_SET EXERCISE_: Transcribe the portion of the message about backward threading through the loop latch, starting with "I believe something" and going on through "the testcase :)".

_PASSAGE SHOWN_:
%%

Note that this situation can't be later rectified anymore: the duplicated 
instructions (because they are memory refs) must remain after the exit 
test.  Only by rerolling/unrotating the loop (i.e. noticing that the 
memory refs on the loop-entry path and on the back edge are equivalent) 
would that be possible, but that's something we aren't capable of.  Even 
if we were that would simply just revert the whole work that the threader 
did, so it's better to not even do that to start with.

I believe something like below would be appropriate, it disables threading 
if the path contains a latch at the non-last position (due to being 
backwards on the non-first position in the array).  I.e. it disables 
rotating the loop if there's danger of polluting the back edge.  It might 
be improved if the blocks following (preceding!) the latch are themself 
empty because then no code is duplicated.  It might also be improved if 
the latch is already non-empty.  That code should probably only be active 
before the loop optimizers, but currently the backward threader isn't 
differentiating between before/after loop-optims.

I haven't tested this patch at all, except that it fixes the testcase :)


Ciao,
Michael.
diff --git a/gcc/tree-ssa-threadbackward.c b/gcc/tree-ssa-threadbackward.c
index 449232c7715..528a753b886 100644
--- a/gcc/tree-ssa-threadbackward.c
+++ b/gcc/tree-ssa-threadbackward.c
@@ -600,6 +600,7 @@ back_threader_profitability::profitable_path_p (const vec<basic_block> &m_path,
   loop_p loop = m_path[0]->loop_father;
   bool path_crosses_loops = false;
   bool threaded_through_latch = false;
+  bool latch_within_path = false;
   bool multiway_branch_in_path = false;
   bool threaded_multiway_branch = false;
   bool contains_hot_bb = false;
@@ -725,7 +726,13 @@ back_threader_profitability::profitable_path_p (const vec<basic_block> &m_path,
 	 the last entry in the array when determining if we thread
 	 through the loop latch.  */
       if (loop->latch == bb)
-	threaded_through_latch = true;
+	{
+	  threaded_through_latch = true;
+	  if (j != 0)
+	    latch_within_path = true;
+	  if (dump_file && (dump_flags & TDF_DETAILS))
+	    fprintf (dump_file, " (latch)");
+	}
     }
 
   gimple *stmt = get_gimple_control_stmt (m_path[0]);
@@ -845,6 +852,15 @@ back_threader_profitability::profitable_path_p (const vec<basic_block> &m_path,
 		 "a multiway branch.\n");
       return false;
     }
+
+  if (latch_within_path)
+    {
+      if (dump_file && (dump_flags & TDF_DETAILS))
+	fprintf (dump_file,
+		 "  FAIL: FSM Thread through latch would create non-empty latch\n");
+      return false;
+
+    }
   return true;
 }

%%

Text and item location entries

%%

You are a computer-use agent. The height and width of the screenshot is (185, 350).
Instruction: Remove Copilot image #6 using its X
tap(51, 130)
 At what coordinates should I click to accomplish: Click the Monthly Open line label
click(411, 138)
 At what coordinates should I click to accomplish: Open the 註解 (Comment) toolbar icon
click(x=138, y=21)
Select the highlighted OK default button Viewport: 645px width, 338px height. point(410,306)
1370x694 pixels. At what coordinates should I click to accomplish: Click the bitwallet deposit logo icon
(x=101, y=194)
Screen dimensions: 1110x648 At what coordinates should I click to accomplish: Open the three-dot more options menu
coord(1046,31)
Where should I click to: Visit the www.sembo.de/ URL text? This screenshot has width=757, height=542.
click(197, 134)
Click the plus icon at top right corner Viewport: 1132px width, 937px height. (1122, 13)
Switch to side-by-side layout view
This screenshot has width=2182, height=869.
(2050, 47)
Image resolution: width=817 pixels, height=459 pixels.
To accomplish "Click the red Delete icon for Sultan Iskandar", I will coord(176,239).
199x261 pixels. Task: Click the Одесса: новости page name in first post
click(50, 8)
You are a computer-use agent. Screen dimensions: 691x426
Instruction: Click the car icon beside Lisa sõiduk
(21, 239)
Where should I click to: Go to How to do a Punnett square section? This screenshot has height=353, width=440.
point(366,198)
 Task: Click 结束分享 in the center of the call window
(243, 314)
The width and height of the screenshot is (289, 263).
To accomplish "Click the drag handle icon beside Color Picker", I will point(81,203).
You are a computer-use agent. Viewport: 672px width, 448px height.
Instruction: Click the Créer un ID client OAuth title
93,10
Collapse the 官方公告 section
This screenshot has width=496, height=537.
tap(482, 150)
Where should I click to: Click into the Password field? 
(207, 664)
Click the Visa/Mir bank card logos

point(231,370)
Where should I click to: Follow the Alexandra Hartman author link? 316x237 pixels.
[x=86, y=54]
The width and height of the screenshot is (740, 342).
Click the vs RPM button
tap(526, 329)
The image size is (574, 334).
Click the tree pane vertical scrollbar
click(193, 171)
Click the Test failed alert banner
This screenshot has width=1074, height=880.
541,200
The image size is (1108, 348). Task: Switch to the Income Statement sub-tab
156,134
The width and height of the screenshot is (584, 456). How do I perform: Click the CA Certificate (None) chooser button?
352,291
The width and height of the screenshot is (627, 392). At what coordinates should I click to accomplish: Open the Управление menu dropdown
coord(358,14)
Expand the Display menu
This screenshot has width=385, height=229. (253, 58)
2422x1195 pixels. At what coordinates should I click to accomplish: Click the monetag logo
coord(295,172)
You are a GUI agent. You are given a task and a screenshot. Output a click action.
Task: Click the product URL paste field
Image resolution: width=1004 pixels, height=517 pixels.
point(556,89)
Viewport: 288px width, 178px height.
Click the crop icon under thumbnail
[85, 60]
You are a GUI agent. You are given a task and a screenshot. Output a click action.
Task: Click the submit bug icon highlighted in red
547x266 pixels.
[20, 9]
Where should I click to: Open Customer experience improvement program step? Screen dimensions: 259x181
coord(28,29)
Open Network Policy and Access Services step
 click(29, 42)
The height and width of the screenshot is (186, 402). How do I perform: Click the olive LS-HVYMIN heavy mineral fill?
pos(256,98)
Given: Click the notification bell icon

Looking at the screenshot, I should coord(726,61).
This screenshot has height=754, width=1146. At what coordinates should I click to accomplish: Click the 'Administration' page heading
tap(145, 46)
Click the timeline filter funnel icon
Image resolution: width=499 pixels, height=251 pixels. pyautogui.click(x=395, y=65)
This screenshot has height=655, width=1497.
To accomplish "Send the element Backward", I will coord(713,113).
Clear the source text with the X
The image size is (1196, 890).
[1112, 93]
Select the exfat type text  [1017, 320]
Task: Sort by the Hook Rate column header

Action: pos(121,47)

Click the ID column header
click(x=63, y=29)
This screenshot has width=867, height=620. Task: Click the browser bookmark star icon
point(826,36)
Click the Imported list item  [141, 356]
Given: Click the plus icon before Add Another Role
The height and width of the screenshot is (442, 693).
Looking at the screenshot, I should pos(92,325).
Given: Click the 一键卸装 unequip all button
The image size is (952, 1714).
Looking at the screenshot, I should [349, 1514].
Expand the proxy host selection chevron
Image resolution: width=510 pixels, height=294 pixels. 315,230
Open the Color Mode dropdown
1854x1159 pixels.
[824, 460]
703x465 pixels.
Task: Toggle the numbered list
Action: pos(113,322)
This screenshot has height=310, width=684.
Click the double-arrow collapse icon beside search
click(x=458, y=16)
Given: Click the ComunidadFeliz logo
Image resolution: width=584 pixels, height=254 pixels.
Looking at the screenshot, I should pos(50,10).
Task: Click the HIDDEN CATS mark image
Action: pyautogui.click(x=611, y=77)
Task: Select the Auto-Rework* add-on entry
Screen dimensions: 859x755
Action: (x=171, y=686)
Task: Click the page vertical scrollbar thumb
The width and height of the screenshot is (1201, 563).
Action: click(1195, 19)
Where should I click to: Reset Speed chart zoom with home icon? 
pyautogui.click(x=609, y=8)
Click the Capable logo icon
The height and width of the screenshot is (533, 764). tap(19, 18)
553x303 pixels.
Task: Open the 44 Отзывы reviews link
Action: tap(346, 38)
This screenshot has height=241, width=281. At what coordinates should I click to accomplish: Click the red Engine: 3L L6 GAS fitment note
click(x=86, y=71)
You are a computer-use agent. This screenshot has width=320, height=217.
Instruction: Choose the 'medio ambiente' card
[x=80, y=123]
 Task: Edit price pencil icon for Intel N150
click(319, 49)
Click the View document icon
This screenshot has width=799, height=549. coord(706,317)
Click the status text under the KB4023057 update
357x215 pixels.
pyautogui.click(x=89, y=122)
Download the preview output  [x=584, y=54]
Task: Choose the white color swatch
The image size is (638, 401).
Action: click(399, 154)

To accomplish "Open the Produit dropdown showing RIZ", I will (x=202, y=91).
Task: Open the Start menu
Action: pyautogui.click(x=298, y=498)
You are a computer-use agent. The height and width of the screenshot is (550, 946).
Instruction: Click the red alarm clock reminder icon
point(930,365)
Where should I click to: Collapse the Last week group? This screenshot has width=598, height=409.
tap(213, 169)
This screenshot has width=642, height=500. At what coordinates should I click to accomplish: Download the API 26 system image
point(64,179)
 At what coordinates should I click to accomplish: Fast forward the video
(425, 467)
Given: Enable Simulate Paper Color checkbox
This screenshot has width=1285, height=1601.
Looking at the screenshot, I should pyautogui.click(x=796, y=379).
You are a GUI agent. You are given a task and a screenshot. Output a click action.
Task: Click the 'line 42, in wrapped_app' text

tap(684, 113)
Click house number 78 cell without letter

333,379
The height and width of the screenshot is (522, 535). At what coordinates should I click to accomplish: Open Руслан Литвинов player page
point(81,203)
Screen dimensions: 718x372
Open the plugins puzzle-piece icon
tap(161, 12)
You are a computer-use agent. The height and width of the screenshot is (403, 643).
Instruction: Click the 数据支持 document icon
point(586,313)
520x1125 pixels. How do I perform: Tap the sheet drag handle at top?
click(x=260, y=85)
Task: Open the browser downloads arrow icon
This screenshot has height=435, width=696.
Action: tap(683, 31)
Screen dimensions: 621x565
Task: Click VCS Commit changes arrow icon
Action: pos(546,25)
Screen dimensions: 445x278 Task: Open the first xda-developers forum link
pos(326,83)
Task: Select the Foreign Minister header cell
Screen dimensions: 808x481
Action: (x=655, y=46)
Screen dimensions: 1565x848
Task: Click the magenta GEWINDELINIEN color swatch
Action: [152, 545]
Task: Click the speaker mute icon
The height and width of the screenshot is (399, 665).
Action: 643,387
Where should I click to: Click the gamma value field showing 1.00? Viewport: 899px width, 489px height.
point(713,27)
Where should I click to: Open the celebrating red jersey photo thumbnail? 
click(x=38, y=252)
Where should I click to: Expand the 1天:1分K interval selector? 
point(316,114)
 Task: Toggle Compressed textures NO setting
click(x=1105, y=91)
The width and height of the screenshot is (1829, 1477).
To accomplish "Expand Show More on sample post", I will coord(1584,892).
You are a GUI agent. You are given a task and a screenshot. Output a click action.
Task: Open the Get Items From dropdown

%%

_RESPONSE_:
I believe something like below would be appropriate, it disables threading 
if the path contains a latch at the non-last position (due to being 
backwards on the non-first position in the array).  I.e. it disables 
rotating the loop if there's danger of polluting the back edge.  It might 
be improved if the blocks following (preceding!) the latch are themself 
empty because then no code is duplicated.  It might also be improved if 
the latch is already non-empty.  That code should probably only be active 
before the loop optimizers, but currently the backward threader isn't 
differentiating between before/after loop-optims.

I haven't tested this patch at all, except that it fixes the testcase :)